[Saved data entries]
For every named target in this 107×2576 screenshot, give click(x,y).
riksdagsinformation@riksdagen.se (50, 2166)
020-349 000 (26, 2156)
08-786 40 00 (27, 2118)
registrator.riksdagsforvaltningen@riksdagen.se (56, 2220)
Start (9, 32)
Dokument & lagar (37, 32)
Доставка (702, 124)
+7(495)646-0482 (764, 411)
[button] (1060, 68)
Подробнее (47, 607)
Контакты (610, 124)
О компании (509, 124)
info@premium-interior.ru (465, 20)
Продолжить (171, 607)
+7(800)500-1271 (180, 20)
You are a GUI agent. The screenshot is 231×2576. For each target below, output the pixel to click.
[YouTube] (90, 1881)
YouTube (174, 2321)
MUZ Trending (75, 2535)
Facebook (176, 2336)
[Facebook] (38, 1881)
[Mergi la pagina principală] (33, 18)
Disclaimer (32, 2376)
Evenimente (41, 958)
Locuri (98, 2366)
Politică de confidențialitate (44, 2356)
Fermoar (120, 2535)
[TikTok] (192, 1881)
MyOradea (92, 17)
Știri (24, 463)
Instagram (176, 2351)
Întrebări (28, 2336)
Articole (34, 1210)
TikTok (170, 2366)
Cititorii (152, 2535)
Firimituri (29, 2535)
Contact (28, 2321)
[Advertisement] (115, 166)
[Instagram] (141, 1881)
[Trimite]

» What the exercise asks: Wherever the string "target" appears in a line of the records, copy that line.

» Answer section:
For every named target in this 107×2576 screenshot, give click(x,y).
You are a GUI agent. The screenshot is 231×2576. For each target below, output the pixel to click.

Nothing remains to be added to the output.